Instance-Dependent Regret Bounds for Nonstochastic Linear Partial Monitoring
This work addresses a generalization of linear bandits for adversarial environments, providing more transparent and instance-dependent regret bounds, though it is incremental as it builds on existing partial monitoring paradigms.
The paper tackles the problem of nonstochastic linear partial monitoring with infinite outcome spaces by proposing an efficient exploration-by-optimization method, achieving regret bounds with a √T rate in easy games and T^{2/3} in hard games.

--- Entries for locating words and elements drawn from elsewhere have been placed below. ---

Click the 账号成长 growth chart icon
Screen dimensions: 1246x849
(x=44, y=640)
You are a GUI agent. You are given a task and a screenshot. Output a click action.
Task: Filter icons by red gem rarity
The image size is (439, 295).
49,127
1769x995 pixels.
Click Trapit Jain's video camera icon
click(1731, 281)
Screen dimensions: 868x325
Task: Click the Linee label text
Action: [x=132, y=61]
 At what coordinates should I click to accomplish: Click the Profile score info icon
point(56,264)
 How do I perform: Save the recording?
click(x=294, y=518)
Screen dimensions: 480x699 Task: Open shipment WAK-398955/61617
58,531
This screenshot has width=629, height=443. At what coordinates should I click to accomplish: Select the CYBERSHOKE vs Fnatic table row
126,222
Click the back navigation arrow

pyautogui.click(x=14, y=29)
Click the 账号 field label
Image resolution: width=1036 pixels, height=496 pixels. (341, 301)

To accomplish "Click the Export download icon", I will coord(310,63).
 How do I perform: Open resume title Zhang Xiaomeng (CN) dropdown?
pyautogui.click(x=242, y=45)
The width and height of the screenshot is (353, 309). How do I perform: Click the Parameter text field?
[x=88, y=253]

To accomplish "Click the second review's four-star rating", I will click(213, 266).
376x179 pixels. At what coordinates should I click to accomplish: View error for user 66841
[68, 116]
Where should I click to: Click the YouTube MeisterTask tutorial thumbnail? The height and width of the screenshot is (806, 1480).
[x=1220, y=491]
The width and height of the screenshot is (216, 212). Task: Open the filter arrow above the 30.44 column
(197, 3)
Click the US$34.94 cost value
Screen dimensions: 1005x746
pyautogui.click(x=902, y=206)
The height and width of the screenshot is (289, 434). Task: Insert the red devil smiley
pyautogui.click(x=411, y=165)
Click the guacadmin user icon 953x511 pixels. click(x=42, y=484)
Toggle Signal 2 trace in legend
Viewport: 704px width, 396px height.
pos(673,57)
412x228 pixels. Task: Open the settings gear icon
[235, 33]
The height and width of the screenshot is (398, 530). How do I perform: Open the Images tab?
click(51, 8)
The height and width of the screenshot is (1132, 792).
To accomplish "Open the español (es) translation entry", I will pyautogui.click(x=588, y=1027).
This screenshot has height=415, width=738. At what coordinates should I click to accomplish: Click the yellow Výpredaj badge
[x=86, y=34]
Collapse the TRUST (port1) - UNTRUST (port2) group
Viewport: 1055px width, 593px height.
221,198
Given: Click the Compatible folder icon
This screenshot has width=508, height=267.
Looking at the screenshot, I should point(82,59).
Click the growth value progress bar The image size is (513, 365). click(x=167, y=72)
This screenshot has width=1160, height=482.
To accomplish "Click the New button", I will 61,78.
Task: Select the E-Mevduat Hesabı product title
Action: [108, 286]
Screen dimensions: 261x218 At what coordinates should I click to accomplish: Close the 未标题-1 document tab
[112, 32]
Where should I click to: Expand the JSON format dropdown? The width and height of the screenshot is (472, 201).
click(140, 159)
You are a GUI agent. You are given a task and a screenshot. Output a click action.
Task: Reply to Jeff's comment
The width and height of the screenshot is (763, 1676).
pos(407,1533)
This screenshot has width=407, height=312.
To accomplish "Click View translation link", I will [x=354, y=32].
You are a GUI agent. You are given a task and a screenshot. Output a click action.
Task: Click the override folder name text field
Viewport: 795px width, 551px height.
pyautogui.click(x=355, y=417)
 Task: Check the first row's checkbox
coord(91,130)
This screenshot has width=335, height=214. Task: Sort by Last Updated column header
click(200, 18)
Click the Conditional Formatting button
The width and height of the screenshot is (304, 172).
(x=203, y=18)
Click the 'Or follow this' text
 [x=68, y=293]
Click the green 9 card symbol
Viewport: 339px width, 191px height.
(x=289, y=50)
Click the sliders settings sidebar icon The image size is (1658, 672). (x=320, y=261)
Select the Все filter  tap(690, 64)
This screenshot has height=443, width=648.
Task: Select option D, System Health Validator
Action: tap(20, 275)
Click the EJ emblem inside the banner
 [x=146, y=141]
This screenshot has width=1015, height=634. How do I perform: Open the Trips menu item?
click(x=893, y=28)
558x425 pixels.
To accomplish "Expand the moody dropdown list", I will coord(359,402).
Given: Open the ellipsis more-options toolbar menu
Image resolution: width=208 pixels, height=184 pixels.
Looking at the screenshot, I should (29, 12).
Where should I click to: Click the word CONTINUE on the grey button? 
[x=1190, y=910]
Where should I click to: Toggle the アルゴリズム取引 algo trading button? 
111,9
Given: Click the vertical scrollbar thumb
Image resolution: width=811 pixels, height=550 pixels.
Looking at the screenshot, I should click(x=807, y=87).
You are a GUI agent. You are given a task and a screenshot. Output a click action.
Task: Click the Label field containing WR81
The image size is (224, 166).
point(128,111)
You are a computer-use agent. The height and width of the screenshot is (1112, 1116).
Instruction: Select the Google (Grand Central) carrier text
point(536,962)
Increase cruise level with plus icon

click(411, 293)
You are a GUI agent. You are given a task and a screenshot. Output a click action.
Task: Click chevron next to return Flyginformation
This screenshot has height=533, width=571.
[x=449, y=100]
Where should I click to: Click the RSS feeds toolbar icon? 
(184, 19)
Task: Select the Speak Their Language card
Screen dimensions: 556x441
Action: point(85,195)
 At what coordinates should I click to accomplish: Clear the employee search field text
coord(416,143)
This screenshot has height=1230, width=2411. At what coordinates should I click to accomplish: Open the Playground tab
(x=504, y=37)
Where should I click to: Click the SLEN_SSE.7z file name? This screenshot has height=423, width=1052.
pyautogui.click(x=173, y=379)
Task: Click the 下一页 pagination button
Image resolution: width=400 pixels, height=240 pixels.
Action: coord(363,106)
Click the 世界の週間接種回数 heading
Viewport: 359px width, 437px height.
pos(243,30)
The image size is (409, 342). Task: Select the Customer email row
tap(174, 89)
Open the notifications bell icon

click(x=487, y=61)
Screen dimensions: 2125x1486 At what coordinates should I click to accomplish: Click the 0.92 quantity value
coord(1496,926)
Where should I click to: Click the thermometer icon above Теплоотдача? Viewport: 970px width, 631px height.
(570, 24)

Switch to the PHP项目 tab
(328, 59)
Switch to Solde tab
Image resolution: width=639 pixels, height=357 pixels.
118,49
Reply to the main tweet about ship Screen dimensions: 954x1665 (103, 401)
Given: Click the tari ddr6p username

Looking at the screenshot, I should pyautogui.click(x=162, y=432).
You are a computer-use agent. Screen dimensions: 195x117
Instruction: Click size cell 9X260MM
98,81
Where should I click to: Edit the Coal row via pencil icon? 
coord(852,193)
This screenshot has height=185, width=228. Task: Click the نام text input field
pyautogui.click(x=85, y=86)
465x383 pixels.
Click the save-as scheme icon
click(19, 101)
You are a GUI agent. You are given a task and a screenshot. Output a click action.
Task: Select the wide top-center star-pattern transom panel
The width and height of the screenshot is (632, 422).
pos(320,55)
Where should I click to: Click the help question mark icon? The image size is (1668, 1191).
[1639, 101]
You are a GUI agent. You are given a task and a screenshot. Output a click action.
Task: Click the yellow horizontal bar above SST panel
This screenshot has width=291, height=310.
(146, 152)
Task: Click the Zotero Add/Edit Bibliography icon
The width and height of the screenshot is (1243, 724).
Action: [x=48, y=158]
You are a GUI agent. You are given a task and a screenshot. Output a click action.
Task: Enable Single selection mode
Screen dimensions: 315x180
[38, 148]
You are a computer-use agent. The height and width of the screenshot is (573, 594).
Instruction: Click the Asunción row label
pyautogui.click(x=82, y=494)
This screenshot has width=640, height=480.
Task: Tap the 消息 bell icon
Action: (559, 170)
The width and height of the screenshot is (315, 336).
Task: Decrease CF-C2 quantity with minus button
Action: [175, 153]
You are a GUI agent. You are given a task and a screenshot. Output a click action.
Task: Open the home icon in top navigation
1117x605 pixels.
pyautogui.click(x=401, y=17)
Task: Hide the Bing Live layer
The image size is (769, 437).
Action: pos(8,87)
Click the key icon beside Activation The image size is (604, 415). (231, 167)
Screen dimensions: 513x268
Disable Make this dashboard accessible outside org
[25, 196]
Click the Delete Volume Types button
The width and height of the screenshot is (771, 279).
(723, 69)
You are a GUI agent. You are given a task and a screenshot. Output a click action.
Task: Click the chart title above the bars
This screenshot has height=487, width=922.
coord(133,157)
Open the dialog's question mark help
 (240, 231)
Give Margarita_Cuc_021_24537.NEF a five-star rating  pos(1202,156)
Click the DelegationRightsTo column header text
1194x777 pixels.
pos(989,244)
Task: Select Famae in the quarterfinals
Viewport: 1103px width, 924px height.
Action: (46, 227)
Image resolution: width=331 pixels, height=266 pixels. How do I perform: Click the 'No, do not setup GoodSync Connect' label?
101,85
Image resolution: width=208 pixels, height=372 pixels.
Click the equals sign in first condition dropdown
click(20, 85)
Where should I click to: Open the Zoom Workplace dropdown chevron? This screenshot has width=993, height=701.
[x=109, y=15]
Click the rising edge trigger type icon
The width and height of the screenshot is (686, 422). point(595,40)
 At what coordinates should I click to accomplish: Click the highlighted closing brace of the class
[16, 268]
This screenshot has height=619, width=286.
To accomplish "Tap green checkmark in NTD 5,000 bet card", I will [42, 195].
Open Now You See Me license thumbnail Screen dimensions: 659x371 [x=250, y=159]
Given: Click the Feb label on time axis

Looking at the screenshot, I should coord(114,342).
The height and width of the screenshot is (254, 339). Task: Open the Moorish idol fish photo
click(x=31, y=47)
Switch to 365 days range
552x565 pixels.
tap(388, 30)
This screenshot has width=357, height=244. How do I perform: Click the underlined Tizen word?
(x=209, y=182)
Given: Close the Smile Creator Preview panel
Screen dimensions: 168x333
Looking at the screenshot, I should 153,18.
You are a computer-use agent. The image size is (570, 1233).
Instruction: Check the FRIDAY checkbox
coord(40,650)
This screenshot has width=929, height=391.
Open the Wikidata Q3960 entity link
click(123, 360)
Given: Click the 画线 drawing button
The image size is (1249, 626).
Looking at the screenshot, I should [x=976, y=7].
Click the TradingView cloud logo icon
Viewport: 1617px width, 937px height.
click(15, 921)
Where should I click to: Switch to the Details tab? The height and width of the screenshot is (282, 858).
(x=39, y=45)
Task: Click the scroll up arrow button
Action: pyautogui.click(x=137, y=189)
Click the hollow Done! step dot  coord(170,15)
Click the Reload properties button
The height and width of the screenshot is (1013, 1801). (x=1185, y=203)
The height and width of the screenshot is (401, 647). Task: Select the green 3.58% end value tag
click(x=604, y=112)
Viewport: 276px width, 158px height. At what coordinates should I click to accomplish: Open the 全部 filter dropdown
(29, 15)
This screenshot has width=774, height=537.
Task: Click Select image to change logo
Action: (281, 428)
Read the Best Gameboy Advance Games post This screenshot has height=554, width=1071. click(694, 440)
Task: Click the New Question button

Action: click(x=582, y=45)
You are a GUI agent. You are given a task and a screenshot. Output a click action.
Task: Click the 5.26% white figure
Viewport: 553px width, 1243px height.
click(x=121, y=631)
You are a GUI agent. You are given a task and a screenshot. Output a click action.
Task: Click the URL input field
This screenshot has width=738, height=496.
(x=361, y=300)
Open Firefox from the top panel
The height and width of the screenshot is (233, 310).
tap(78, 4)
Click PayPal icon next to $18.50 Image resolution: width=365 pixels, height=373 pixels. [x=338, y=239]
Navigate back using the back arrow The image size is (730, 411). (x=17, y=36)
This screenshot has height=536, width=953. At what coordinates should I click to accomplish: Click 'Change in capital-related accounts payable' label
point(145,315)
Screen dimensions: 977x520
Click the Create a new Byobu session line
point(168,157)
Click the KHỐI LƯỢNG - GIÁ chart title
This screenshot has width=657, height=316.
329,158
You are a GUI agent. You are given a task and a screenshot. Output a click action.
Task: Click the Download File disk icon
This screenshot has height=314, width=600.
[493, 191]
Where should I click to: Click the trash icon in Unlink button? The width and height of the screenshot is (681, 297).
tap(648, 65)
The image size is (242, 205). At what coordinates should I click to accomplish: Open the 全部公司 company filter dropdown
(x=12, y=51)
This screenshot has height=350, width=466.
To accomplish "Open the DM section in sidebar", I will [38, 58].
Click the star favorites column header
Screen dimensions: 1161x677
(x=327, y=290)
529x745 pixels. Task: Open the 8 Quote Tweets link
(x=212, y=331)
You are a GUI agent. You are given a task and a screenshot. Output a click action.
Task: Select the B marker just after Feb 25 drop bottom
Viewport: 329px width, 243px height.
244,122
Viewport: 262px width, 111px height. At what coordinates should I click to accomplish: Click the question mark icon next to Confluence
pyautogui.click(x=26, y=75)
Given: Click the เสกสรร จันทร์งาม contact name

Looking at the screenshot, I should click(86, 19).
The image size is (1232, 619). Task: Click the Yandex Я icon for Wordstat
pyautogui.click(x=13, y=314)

In contrast to the classic formulation of partial monitoring, linear partial monitoring can model infinite outcome spaces, while imposing a linear structure on both the losses and the observations. This setting can be viewed as a generalization of linear bandits where loss and feedback are decoupled in a flexible manner. In this work, we address a nonstochastic (adversarial), finite-actions version of the problem through a simple instance of the exploration-by-optimization method that is amenable to efficient implementation. We derive regret bounds that depend on the game structure in a more transparent manner than previous theoretical guarantees for this paradigm. Our bounds feature instance-specific quantities that reflect the degree of alignment between observations and losses, and resemble known guarantees in the stochastic setting. Notably, they achieve the standard $\sqrt{T}$ rate in easy (locally observable) games and $T^{2/3}$ in hard (globally observable) games, where $T$ is the time horizon. We instantiate these bounds in a selection of old and new partial information settings subsumed by this model, and illustrate that the achieved dependence on the game structure can be tight in interesting cases.